The teams selected their color and organized events for a friendly fundraising competition.

“We purposely loosened the reins a bit to see where these folks would take the expanded program and I think in almost every case, the results of individual projects and programs have exceeded their expectations,” Duce said.

A fun run - organized by Ashlee Searle, barrel racing organized by Jean Schurman and weekly pint nights at Naps organized by Justine Wagner were just part of the fun.

Duce said that some of the small projects exceeded expectations including MiKayla Newman’s "Pink Out" for the Stevensville High School volleyball game that gathered more donations than expected due to generous donors in Stevensville.

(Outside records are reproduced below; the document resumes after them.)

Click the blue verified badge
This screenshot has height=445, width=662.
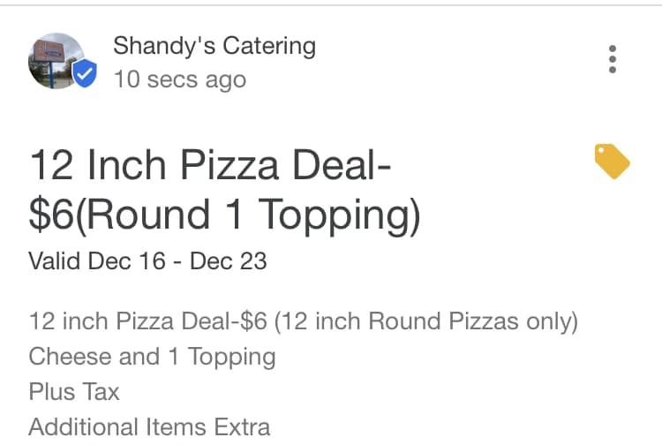point(85,76)
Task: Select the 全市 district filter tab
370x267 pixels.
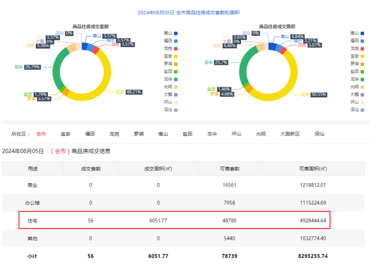Action: [41, 134]
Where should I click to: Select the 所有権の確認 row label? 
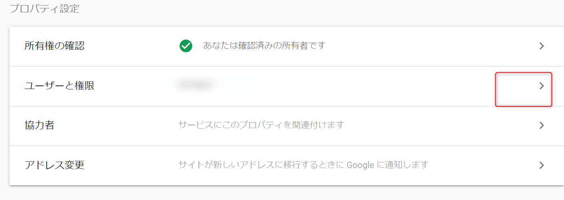coord(54,46)
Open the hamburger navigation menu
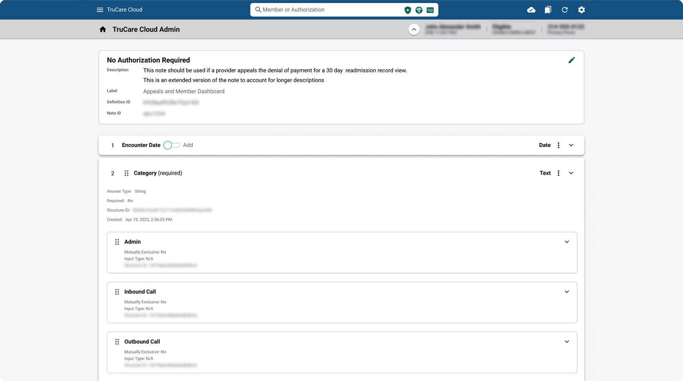683x381 pixels. click(100, 10)
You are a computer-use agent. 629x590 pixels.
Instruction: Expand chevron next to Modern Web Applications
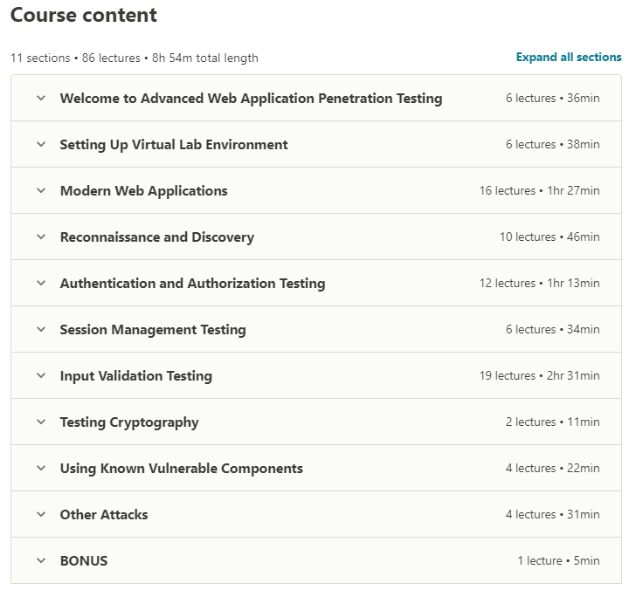click(x=41, y=191)
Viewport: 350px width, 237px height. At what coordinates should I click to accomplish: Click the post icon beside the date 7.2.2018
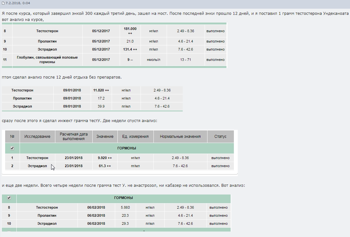4,3
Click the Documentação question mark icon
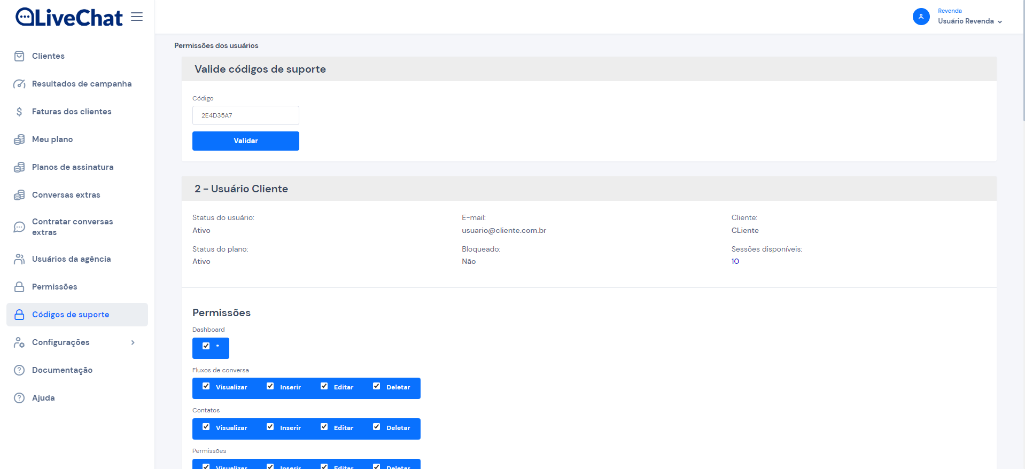The height and width of the screenshot is (469, 1025). tap(19, 370)
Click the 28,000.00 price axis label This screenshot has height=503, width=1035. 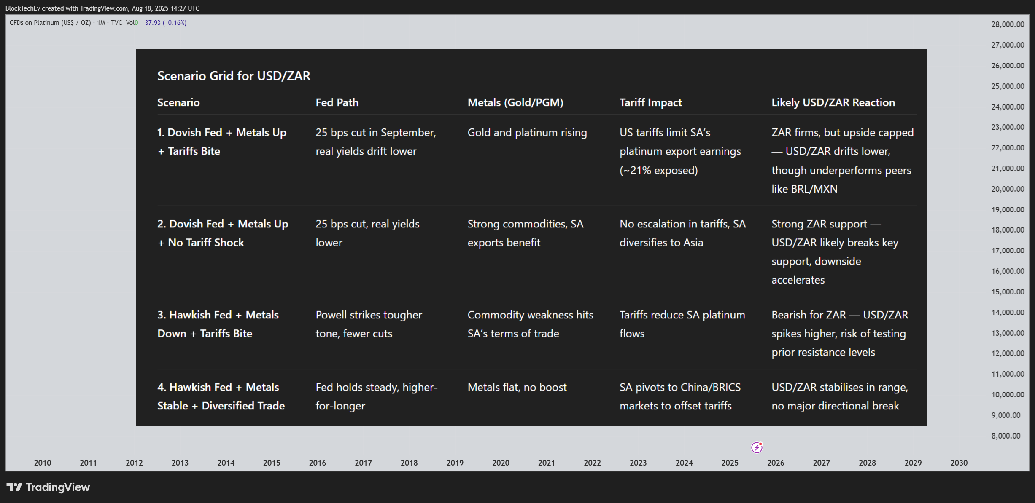click(x=1008, y=24)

The fundraising this year took on a special meaning for Duce as she has a family member in the midst of cancer treatment.

“I look at each dollar given this month with an entirely new appreciation,” Duce said. “I also have a warrior of a father who has fought cancer multiple times and his ability to conquer because of his faith and modern medicine gives me a lot of hope that our fundraising can make a difference in helping our community be healthier with preventative screenings, effective treatment innovations and more quality care closer to home.”

The Colors of Cancer campaign will concentrate fundraising efforts each October but will accept donations year round. The different colors teams may choose to host fundraising events during different designated months for that particular cancer and the Daly Hospital Foundation will support them in their efforts with materials, signage and publicity.

Duce said that several high school seniors are organizing educational campaigns on skin cancer for spring.

“We're looking forward to next year and already planning how to improve and expand even further,” Duce said.